WHAT YOU NEED TO DO ->
Go through the material below and count the lines in which the word "Given" occurs; the only output is the number.

━━━ DATA EXTRACTS

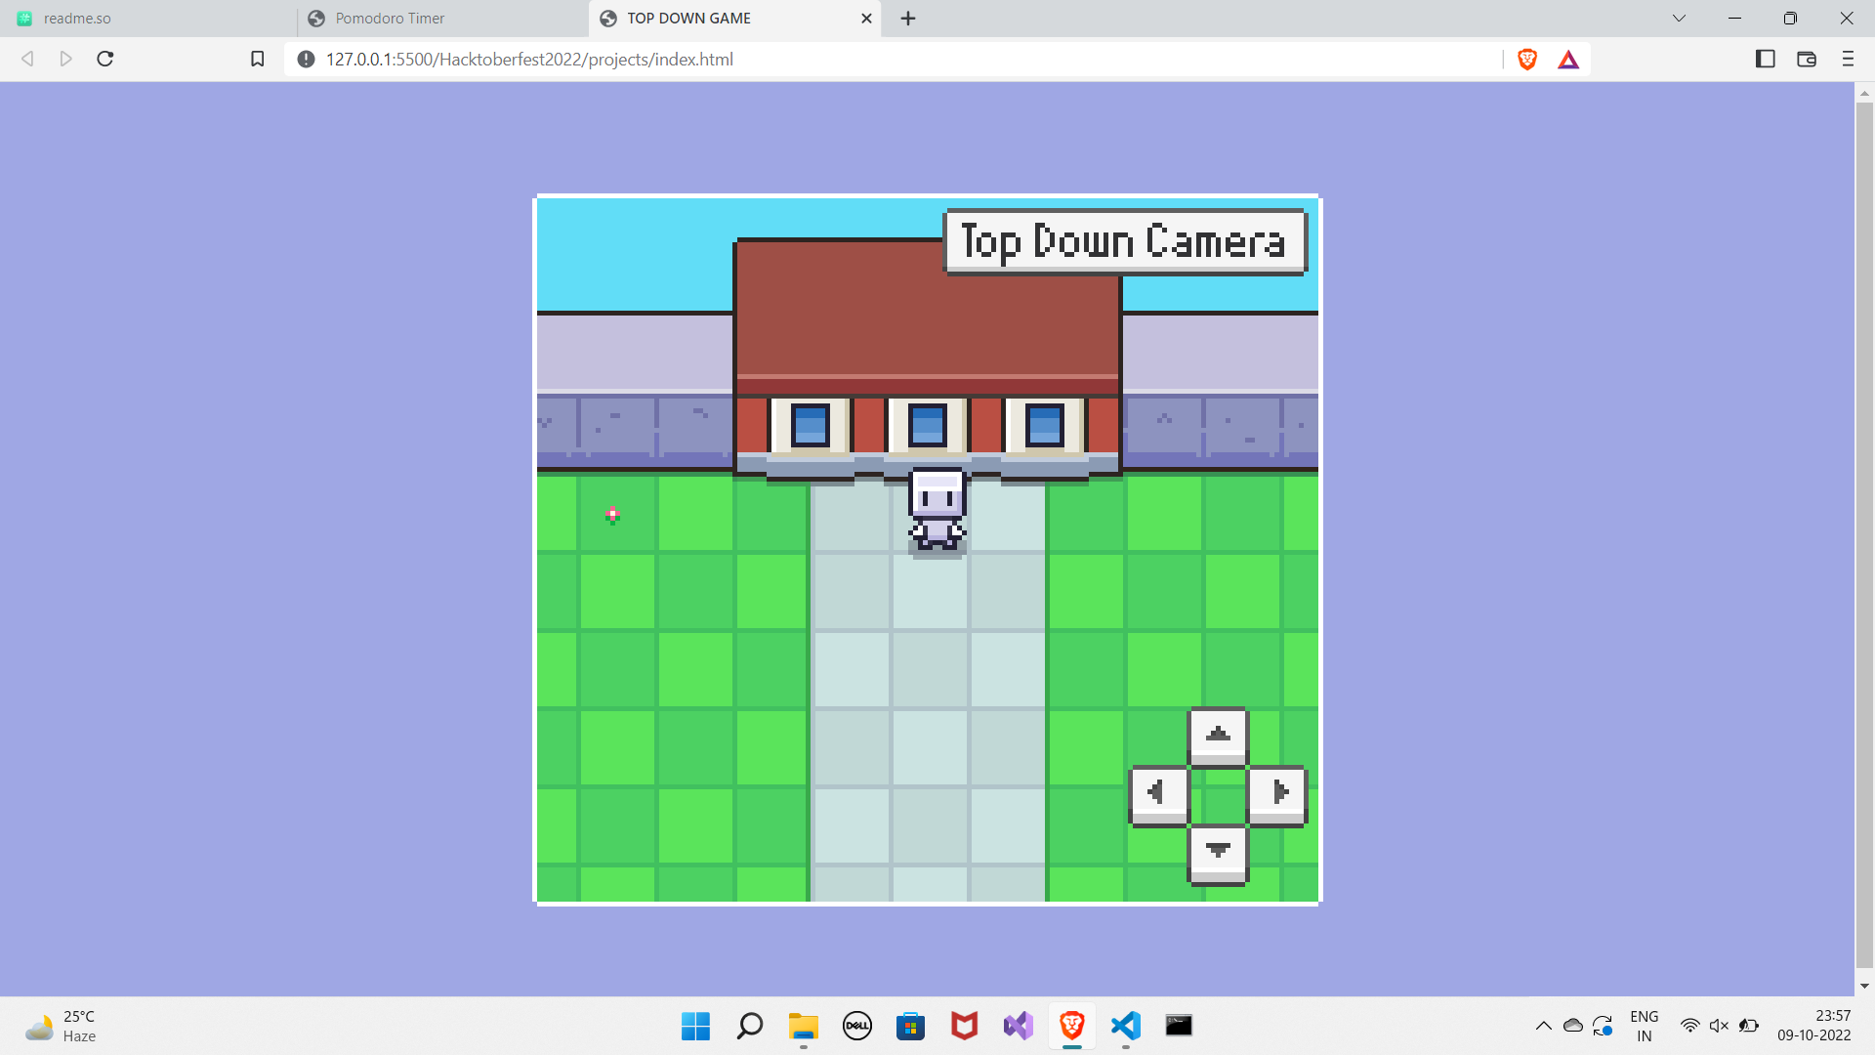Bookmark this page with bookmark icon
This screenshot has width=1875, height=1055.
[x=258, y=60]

━━━━━━
━━━ DATA EXTRACTS

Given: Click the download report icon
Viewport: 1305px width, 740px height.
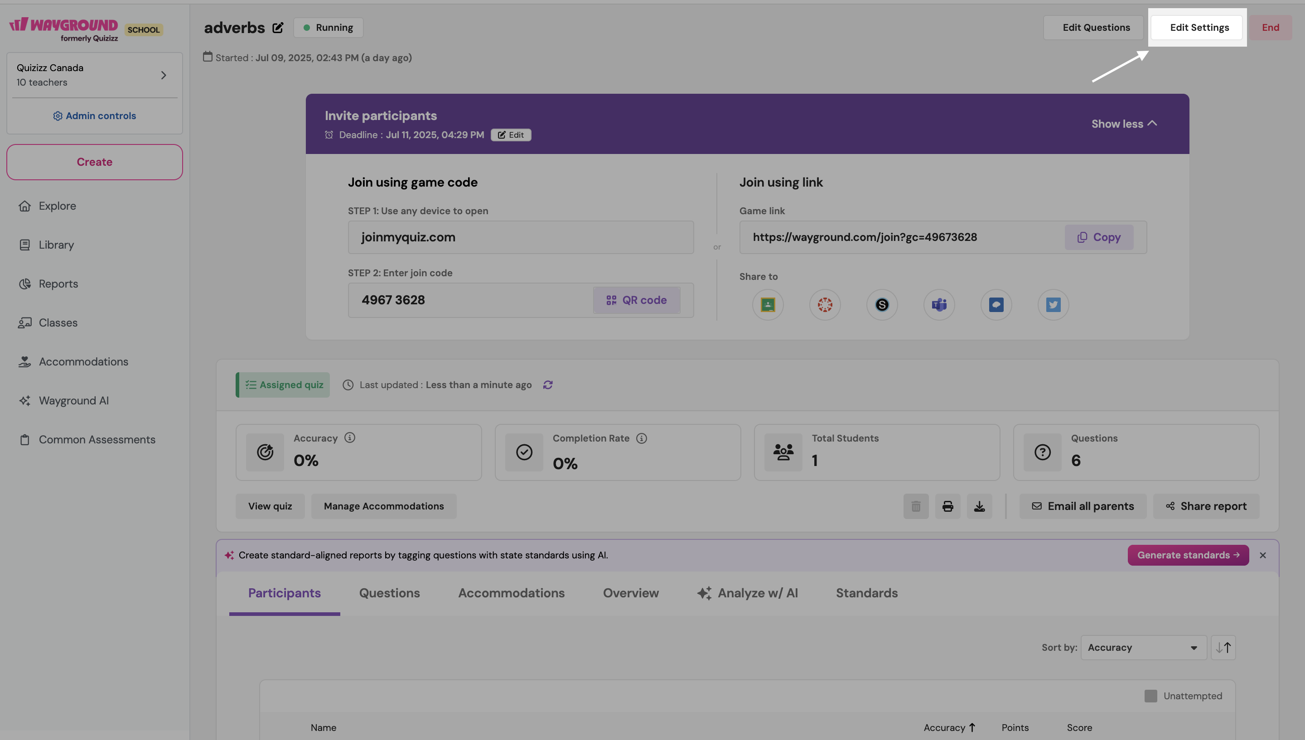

━━━━━━
━━━ DATA EXTRACTS

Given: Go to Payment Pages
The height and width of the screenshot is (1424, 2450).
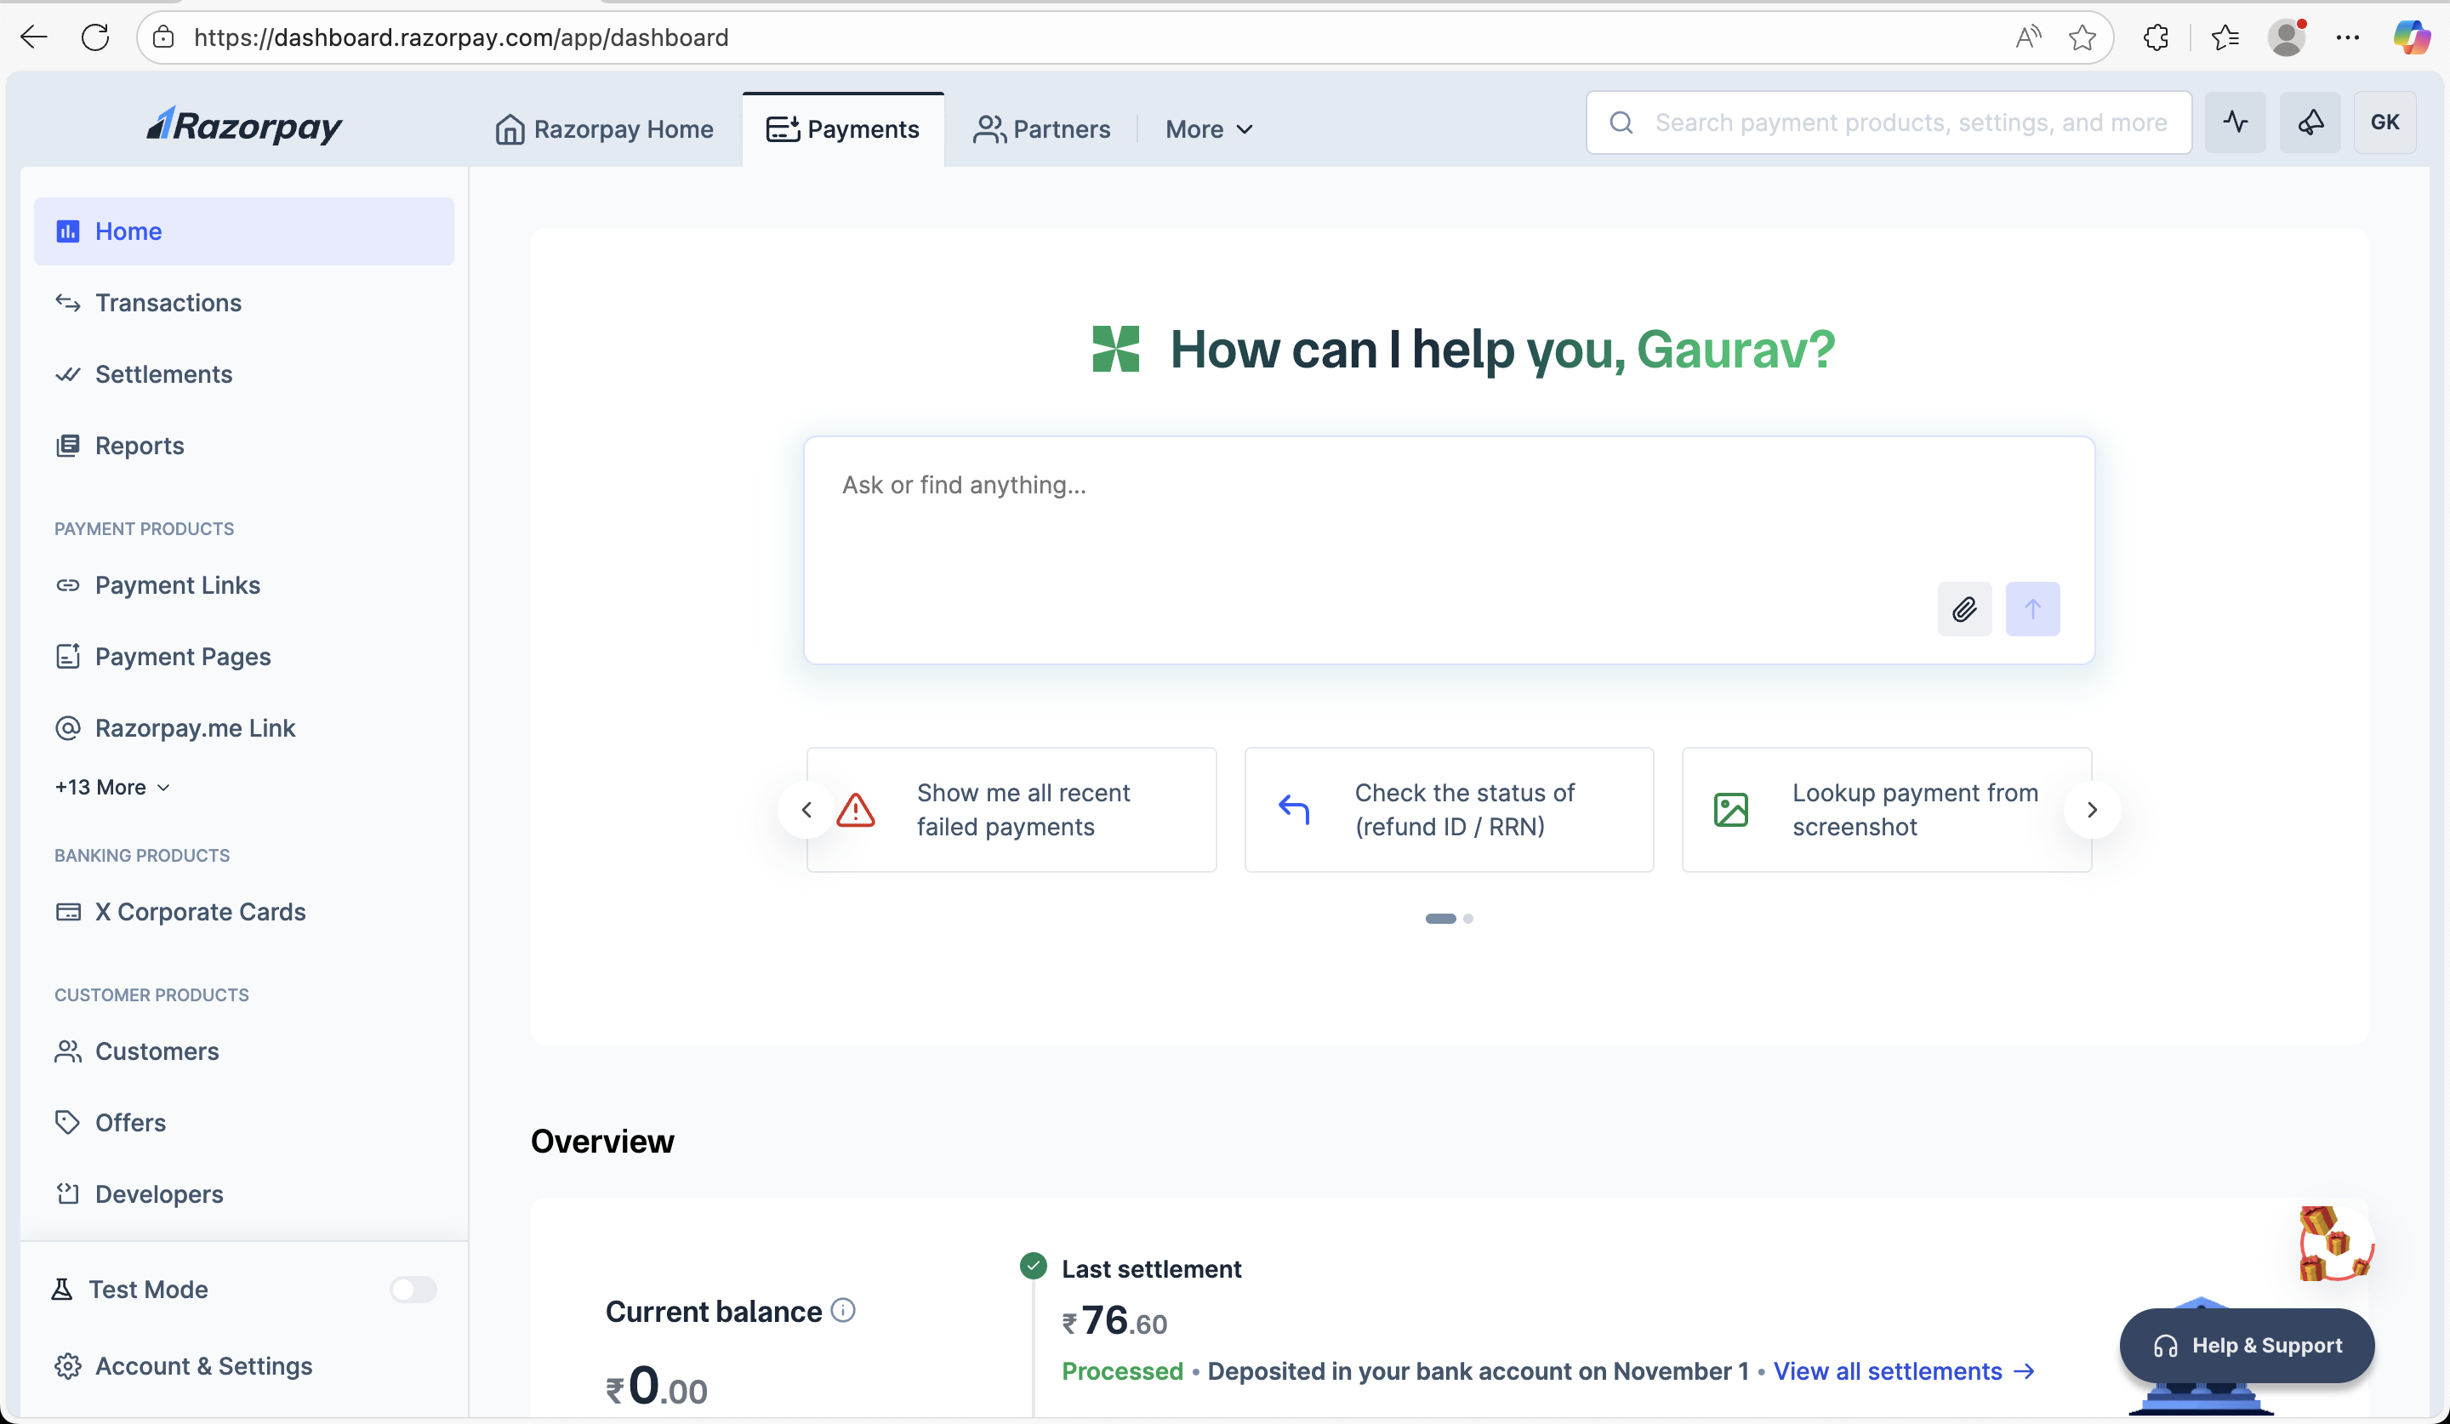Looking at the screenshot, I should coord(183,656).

━━━━━━

FINISHED EXERCISE ->
2